= Problem statement =
Find the word "browser" in the data, then copy each line where it is found.

= Material to process =
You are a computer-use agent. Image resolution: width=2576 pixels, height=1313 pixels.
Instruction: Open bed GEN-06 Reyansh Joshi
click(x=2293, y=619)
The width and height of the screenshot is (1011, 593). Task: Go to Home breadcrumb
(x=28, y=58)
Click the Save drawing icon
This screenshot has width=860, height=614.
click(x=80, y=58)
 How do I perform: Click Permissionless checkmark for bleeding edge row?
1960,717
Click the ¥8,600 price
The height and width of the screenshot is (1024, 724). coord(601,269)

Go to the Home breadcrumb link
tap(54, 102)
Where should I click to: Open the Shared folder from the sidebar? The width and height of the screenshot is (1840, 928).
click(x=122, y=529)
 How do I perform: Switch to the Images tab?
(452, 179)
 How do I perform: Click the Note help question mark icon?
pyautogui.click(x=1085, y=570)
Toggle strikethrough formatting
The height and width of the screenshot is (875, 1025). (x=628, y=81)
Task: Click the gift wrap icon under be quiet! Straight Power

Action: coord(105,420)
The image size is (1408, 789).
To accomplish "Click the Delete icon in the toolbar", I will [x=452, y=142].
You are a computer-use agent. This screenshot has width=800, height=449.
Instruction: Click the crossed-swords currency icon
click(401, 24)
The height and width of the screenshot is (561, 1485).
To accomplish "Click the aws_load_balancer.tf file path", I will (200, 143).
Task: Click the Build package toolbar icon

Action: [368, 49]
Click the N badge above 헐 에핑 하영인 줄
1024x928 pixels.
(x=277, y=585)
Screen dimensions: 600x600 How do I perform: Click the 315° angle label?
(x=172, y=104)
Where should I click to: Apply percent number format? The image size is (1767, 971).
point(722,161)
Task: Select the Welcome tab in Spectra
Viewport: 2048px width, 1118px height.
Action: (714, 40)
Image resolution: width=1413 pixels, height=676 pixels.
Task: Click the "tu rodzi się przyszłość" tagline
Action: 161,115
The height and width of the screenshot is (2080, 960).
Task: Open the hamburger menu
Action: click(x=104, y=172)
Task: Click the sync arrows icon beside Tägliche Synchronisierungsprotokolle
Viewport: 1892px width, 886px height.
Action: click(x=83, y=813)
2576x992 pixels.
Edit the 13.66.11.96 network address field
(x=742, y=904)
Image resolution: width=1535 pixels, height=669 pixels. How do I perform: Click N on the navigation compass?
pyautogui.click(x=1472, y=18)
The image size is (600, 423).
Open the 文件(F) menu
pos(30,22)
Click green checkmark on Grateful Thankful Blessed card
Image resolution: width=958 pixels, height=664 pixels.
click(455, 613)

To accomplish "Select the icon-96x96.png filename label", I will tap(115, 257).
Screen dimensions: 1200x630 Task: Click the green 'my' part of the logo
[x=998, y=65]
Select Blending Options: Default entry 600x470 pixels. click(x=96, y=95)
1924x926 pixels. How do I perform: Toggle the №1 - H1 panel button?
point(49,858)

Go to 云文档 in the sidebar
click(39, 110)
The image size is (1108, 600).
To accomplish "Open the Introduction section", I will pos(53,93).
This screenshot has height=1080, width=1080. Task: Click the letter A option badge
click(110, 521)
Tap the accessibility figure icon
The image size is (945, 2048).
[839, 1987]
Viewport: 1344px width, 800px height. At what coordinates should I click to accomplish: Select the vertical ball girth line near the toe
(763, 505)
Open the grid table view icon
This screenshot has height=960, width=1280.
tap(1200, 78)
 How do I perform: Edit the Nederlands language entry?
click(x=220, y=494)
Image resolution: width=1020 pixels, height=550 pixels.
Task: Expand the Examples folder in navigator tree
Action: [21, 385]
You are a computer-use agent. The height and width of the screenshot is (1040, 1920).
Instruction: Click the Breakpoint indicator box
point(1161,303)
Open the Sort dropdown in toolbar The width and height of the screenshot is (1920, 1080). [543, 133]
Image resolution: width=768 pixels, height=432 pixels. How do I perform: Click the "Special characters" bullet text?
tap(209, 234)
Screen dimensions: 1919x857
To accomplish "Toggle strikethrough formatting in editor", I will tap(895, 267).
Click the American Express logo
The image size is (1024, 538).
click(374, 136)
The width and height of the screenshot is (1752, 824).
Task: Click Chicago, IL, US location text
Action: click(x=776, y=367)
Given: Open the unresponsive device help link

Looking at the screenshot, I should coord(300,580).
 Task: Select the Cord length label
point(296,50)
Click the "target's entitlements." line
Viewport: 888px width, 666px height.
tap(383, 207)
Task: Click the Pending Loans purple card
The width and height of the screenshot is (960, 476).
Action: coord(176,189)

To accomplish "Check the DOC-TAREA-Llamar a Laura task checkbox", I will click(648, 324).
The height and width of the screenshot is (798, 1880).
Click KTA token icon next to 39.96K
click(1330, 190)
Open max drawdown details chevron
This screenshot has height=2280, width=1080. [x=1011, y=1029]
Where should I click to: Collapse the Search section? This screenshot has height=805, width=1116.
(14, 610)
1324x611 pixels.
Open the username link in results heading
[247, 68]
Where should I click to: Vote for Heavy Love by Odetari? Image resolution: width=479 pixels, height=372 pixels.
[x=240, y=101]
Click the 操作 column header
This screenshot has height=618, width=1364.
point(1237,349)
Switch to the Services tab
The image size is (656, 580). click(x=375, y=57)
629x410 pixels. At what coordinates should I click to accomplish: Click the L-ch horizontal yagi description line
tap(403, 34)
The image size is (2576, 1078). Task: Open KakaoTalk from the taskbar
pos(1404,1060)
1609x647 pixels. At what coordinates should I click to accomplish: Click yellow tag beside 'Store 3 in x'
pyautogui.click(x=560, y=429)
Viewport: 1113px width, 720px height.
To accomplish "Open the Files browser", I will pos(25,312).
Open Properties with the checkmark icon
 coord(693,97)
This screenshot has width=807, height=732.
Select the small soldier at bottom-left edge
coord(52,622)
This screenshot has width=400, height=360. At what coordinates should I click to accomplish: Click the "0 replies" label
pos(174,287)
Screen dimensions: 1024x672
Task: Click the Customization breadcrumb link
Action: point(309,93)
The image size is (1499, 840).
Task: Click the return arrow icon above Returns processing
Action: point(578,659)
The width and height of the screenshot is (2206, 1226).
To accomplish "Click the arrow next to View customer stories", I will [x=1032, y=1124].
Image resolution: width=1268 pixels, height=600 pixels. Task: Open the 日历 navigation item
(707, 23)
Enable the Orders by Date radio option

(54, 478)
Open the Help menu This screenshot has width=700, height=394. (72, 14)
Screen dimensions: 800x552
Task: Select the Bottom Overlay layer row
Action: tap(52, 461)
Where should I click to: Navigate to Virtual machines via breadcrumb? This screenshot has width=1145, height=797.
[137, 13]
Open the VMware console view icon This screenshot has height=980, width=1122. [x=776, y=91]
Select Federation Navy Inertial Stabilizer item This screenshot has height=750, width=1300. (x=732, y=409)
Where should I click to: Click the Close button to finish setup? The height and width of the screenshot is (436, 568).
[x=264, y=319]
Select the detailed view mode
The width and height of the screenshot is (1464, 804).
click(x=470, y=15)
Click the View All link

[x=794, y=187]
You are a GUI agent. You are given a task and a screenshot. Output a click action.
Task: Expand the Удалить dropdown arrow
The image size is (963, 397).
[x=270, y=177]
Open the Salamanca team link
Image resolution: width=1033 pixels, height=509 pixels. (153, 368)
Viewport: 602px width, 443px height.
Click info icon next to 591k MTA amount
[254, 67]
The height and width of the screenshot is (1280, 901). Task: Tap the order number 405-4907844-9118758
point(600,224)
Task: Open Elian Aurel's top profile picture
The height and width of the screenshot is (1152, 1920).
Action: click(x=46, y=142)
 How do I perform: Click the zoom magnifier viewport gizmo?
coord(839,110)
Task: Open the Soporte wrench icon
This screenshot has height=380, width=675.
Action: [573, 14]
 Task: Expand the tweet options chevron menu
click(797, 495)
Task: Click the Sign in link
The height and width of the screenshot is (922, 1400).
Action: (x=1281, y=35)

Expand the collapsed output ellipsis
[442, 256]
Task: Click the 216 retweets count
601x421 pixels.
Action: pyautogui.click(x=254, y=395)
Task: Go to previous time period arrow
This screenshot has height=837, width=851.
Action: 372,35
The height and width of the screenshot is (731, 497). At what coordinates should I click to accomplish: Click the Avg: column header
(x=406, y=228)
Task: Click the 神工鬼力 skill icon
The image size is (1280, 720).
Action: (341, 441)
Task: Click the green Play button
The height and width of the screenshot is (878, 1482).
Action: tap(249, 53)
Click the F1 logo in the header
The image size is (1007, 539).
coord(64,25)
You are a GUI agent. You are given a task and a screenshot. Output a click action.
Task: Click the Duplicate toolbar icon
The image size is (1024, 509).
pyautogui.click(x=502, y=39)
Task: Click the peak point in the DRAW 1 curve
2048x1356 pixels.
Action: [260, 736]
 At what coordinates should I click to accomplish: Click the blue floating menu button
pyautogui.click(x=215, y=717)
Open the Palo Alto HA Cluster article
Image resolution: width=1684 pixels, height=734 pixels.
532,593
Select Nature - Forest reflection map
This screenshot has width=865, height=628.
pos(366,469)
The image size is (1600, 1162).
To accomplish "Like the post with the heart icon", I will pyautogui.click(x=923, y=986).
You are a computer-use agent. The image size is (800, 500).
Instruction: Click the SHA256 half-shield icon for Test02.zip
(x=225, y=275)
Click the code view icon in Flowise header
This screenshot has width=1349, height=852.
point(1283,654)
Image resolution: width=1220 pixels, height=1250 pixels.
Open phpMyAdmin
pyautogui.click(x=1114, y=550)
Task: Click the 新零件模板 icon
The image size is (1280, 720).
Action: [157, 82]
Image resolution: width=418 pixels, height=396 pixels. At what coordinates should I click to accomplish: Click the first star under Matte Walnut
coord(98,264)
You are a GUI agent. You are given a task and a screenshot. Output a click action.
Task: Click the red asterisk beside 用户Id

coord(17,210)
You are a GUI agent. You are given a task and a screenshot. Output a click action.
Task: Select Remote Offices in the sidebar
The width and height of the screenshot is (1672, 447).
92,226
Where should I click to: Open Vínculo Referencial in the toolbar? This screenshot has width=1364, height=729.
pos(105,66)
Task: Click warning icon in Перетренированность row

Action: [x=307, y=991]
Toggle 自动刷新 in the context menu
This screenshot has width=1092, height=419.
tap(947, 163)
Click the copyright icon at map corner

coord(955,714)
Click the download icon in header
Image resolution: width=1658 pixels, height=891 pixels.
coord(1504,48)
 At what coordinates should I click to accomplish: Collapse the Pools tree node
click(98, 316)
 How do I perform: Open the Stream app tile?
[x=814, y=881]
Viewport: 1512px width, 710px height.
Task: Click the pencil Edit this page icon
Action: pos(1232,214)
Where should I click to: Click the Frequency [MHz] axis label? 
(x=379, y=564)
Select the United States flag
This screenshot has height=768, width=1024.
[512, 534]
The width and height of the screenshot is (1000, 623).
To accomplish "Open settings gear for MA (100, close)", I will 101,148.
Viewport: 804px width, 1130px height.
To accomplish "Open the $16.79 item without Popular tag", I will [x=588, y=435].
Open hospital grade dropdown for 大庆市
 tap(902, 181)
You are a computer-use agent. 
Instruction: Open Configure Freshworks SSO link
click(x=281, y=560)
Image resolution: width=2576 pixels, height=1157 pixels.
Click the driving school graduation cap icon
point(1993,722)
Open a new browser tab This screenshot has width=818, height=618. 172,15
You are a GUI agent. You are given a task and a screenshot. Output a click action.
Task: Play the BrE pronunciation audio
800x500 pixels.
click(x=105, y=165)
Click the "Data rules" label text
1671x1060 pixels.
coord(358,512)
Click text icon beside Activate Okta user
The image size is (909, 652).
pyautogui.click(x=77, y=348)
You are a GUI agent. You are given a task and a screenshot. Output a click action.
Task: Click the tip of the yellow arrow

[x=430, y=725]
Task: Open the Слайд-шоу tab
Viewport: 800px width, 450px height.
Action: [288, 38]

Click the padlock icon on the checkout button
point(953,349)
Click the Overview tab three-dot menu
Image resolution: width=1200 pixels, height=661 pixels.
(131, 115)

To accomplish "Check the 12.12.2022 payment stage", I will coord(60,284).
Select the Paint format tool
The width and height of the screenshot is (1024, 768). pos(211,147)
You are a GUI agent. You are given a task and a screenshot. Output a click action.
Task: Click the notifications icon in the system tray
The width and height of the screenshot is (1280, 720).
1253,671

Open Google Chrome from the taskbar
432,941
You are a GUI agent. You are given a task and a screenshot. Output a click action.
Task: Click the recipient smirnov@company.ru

= Result of this task =
To accomplish "Open the Files browser", I will pos(25,312).
Open a new browser tab This screenshot has width=818, height=618. 172,15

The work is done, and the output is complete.